Utility Terrain Vehicles
Mayor Rob Daugherty expressed concern about the number of UTVs driving Prescott streets. The council’s ordinance committee will study the matter.
“There’s lots of chatter on word of mouth (the Prescott Word of Mouth Facebook page) on side-by-sides on our streets,” said Daugherty. "They are ou-road vehicles. They go very, very fast. They’re not made for roads.”
Daugherty said the problem is other communities allow them, so people may assume Prescott does as well.
“I’m here to tell you, put a 16-year-old in a side-by-side, and you know what’s going to happen,” said Daugherty. “My personal opinion is I don’t want to see them on our streets. It’s an accident waiting to happen.”
Prescott Police Chief Eric Michaels said there is no permit available that allows for the “non-licensed” vehicles on city streets. The police do allow them for a few instances.
“There are two times UTVs are allowed on city streets, the Prescott Daze parade and snow removal in the wintertime. We allow them if they have the flashing light and the plow on the front. They can help people plow out driveways, but that’s it,” said Michaels.
Alderperson Thomas Oss commented, “I see a lot of them on Halloween pulling trailers.”
“We also allow them on Halloween evening pulling trailers,” Michaels said to laughter.

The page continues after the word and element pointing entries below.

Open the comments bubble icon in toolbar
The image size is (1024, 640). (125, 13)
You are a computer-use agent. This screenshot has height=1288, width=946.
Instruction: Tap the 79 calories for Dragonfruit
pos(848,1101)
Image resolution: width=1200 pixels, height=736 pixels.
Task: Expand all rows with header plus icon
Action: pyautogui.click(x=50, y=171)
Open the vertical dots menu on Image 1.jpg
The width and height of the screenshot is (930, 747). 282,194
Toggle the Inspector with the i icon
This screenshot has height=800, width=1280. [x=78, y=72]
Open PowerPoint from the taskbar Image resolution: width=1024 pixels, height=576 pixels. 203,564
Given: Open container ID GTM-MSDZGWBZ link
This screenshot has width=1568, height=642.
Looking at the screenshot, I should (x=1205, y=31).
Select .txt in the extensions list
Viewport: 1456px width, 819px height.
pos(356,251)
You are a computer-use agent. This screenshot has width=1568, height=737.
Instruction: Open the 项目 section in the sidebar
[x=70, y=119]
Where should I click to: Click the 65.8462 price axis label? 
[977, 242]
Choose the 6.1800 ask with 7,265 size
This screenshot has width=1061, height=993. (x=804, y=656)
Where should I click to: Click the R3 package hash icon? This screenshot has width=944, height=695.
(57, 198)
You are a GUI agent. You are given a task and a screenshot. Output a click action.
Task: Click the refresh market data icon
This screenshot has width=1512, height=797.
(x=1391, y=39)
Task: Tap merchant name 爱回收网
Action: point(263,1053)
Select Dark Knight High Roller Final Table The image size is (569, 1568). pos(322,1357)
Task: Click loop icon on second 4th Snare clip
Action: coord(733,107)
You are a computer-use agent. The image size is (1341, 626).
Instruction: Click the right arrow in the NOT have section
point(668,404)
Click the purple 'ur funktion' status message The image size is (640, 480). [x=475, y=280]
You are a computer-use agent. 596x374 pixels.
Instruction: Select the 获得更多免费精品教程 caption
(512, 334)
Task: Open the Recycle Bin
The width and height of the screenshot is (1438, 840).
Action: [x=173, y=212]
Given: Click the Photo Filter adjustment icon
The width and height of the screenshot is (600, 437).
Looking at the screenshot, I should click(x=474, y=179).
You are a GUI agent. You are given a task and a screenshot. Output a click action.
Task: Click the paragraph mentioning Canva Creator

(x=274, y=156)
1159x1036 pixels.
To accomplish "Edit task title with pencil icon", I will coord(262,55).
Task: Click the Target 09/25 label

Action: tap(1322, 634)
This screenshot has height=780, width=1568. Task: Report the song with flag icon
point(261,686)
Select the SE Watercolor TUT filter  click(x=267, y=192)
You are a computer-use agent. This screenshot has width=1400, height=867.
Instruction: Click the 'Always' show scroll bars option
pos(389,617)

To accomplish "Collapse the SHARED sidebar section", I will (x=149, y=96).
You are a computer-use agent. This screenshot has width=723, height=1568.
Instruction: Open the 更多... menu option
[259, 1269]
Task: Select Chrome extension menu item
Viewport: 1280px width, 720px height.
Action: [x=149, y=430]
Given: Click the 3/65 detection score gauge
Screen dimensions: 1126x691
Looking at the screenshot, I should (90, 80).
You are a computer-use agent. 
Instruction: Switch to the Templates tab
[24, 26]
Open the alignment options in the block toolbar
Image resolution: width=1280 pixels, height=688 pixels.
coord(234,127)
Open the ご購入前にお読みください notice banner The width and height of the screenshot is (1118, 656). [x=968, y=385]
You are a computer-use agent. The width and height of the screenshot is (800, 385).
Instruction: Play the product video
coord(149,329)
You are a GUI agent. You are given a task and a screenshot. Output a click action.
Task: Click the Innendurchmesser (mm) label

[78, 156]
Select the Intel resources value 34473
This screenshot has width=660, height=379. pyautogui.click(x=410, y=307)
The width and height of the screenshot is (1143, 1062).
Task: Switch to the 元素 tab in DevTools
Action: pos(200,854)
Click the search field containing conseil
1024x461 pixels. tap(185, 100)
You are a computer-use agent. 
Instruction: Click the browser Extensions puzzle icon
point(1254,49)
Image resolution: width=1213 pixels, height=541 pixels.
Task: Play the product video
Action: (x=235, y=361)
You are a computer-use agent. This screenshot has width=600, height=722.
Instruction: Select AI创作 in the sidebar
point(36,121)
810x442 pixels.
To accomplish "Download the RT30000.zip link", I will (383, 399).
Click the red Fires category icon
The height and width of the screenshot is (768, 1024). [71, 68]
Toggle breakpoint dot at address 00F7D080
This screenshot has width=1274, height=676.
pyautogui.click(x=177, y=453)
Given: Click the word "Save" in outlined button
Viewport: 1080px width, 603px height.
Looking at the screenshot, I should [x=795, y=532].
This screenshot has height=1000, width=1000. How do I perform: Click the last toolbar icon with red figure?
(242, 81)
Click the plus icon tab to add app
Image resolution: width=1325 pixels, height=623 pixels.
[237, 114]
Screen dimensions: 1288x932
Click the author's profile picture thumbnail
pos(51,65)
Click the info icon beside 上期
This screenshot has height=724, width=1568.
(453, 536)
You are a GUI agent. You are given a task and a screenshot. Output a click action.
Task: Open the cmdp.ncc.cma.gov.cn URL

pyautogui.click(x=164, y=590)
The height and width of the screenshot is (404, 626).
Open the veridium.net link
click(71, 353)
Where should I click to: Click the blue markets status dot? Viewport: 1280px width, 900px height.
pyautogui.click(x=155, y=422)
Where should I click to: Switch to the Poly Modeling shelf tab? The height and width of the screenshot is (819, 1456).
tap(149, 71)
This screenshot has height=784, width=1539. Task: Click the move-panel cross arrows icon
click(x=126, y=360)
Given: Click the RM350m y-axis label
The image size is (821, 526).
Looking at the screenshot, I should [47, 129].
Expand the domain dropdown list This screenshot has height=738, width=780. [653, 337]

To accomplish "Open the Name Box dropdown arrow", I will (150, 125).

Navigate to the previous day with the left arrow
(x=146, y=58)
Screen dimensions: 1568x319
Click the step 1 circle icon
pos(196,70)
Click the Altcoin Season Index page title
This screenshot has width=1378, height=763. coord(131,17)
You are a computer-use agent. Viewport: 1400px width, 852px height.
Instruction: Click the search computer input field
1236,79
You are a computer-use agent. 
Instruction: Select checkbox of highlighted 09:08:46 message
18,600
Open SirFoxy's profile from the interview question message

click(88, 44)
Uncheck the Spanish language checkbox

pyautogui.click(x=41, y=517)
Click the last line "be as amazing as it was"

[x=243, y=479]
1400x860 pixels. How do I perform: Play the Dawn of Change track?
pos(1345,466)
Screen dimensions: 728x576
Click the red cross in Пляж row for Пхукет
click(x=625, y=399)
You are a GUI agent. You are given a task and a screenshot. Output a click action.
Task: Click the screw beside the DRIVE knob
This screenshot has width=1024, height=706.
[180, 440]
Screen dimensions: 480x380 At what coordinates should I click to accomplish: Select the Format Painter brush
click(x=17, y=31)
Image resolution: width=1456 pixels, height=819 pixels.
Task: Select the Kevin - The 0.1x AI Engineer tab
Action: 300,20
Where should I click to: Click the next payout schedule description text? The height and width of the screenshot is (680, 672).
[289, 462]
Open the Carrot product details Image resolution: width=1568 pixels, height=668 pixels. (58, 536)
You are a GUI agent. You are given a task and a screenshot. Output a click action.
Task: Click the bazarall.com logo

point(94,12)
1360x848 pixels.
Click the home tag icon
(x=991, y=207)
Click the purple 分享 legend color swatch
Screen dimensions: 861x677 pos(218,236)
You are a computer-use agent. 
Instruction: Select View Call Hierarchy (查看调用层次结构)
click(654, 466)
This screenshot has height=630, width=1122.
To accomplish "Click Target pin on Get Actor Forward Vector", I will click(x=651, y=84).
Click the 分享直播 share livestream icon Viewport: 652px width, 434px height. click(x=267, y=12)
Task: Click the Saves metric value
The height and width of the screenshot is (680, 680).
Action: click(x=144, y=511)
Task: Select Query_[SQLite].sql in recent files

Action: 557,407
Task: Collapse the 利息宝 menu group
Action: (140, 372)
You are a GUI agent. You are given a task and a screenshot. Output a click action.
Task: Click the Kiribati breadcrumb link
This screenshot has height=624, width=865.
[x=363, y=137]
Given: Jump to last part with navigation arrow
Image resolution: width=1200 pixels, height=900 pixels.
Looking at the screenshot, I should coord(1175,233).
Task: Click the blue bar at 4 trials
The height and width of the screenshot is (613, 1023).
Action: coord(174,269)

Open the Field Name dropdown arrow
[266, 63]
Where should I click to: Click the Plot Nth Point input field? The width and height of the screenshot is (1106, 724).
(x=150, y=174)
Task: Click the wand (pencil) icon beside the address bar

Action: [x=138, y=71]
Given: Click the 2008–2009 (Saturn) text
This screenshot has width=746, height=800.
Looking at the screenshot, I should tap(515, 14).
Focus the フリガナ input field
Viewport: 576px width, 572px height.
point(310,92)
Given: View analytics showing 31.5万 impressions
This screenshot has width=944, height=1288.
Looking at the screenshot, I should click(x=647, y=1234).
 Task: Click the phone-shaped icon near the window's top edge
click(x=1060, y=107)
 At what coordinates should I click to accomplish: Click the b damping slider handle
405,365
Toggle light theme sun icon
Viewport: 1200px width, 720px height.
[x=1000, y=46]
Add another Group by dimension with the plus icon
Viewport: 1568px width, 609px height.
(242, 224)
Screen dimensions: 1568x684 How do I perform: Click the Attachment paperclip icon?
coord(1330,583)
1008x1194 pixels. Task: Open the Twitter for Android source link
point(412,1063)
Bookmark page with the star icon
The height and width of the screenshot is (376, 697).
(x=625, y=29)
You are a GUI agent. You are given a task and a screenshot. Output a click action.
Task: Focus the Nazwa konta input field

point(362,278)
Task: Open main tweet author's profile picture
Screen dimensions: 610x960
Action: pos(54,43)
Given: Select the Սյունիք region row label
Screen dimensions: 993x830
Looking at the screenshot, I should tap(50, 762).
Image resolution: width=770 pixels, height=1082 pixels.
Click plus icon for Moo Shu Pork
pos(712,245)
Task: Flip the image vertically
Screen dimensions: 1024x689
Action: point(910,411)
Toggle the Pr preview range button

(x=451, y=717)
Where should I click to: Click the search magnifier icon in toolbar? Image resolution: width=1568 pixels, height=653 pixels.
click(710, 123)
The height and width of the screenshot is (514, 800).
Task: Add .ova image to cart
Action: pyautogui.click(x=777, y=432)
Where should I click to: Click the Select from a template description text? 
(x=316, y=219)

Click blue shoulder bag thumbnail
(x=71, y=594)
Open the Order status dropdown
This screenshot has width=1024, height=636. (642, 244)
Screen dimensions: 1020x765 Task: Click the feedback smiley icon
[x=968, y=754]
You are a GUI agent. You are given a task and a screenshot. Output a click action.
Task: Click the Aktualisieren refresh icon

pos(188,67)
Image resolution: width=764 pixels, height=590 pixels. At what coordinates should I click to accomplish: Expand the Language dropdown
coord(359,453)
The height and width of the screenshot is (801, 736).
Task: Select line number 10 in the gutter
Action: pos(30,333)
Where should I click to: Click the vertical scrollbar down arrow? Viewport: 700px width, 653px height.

Under the current ordinance, golf carts are allowed with registration from the city and many residents are not registering theirs.
“I don’t think all our golf carts are registered, nor are our dogs,” commented City Clerk Jayne Brand. “I think we have more than 40 dogs in the City of Prescott. That’s all we have licenses for. I think I’ve seen more than 52 golf carts too.”
“We’ll look at it,” Ordinance Committee Chair Darlyn Hintz said.
The Parks and Public Property Committee will discuss city compost site hours, after a citizen complained at the limited time it is open.
The compost site is located at W1200 620th Ave., 1.5 miles east of the city ou Hwy. 10. The compost site is open Mondays and Wednesdays from 4–7 p.m. and Saturdays from 8 a.m. to 4 p.m.
Mark Woychik, 120 Gibbs St., said the compost site should be open every day.
“We can’t burn in town. We aren’t supposed to have junk around. I think it should be open seven days a week,” he said. “I’ve heard concerns that people are dropping ou things they shouldn’t be. Put up a camera.”